▶ **Task item**: Take the line that contains "Open options for" and each line after it to the end of the material below, and return them exactly, minus the pictures.

▶ **Data for analysis**:
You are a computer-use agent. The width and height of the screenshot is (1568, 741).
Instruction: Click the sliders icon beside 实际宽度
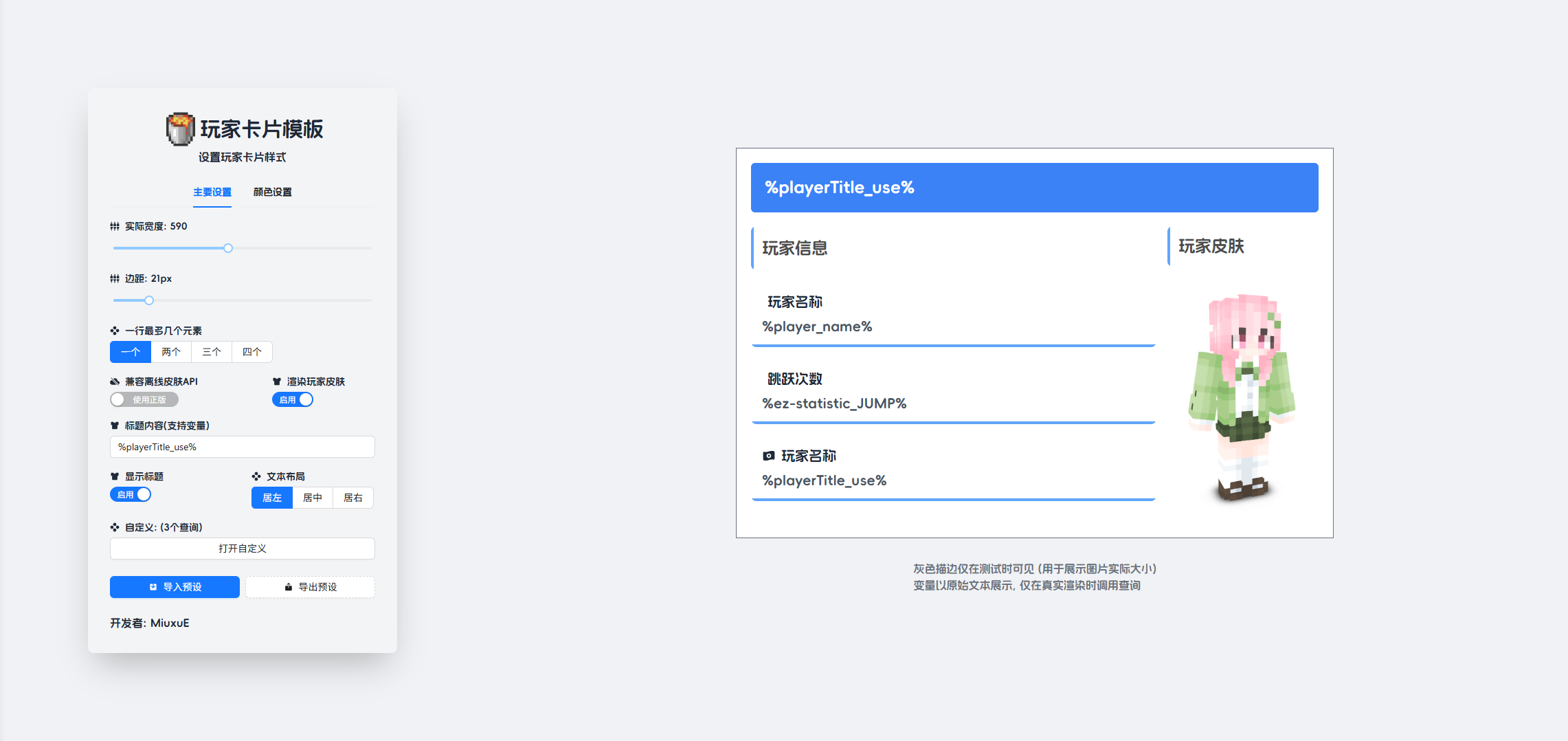pyautogui.click(x=115, y=226)
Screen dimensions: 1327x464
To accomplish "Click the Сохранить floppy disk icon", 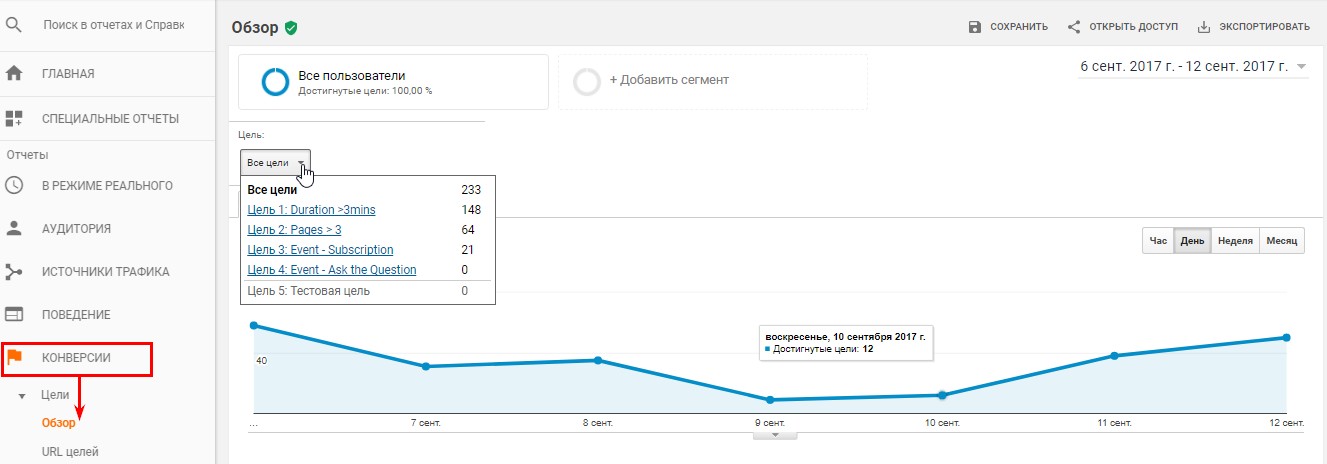I will (975, 27).
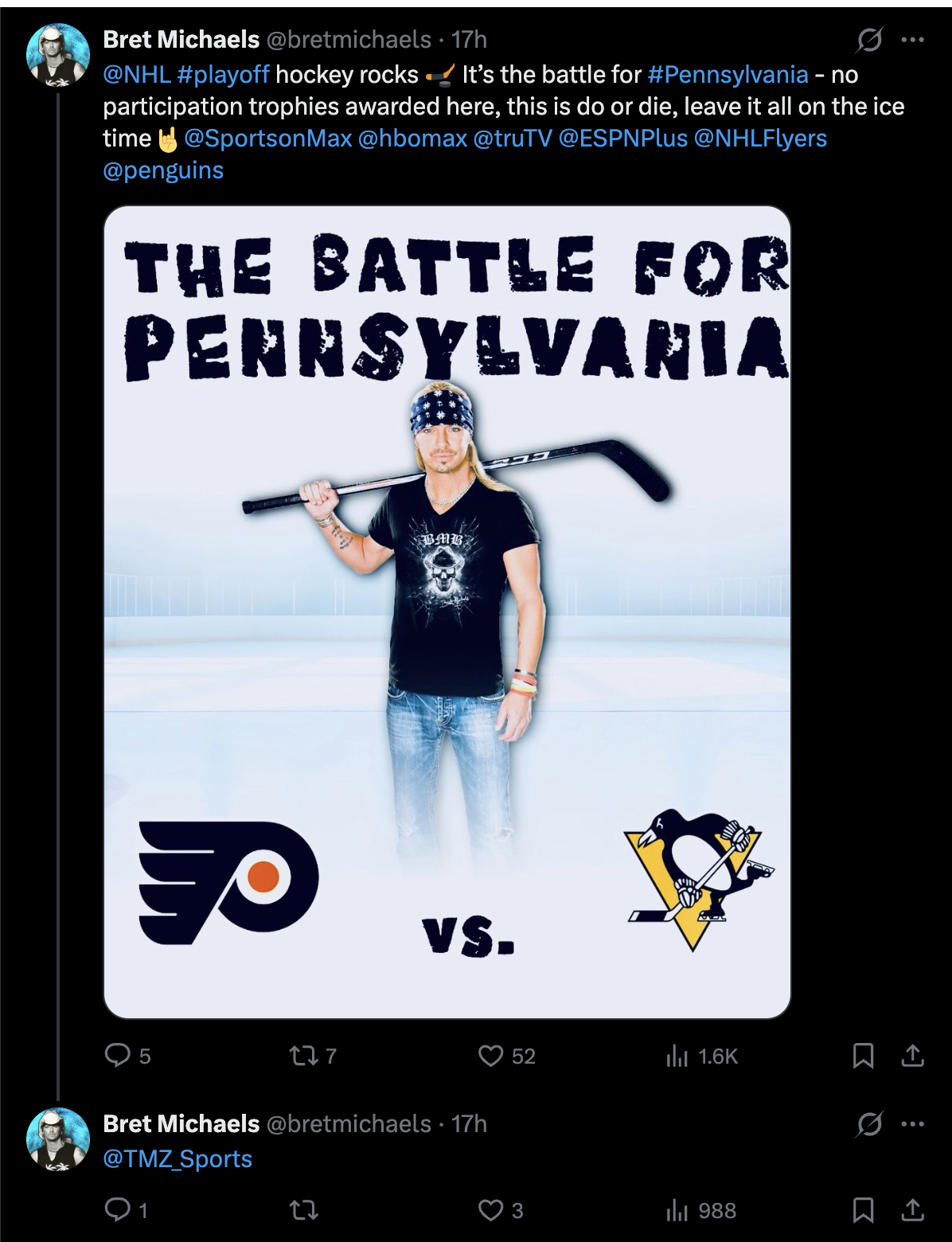Open Grok icon on the @TMZ_Sports tweet
Viewport: 952px width, 1242px height.
coord(869,1124)
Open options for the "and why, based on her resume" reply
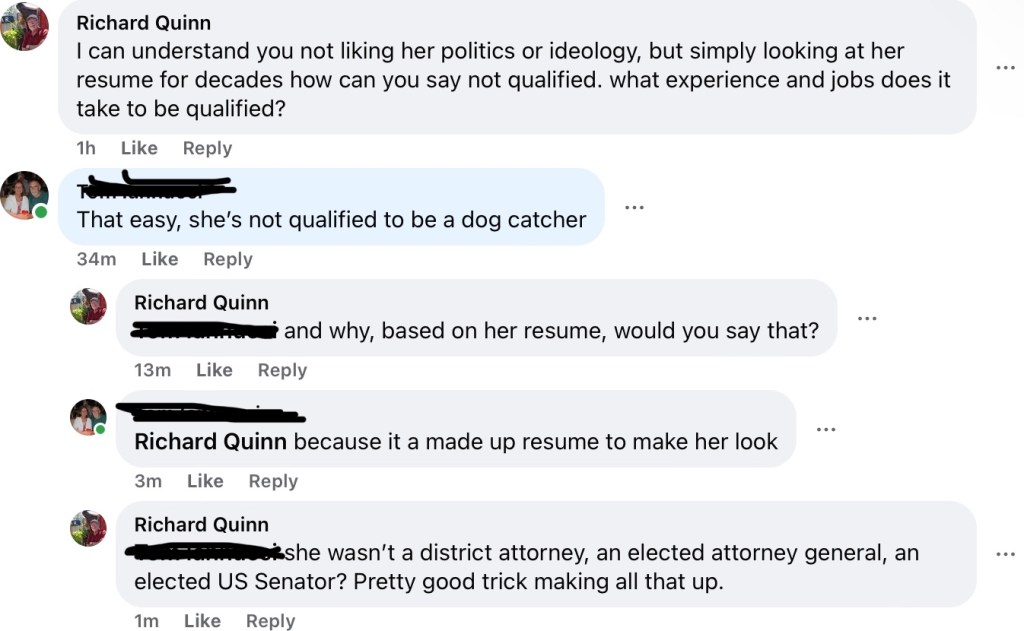 (867, 318)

▶ **Task answer**:
Open options for the "and why, based on her resume" reply
 (867, 318)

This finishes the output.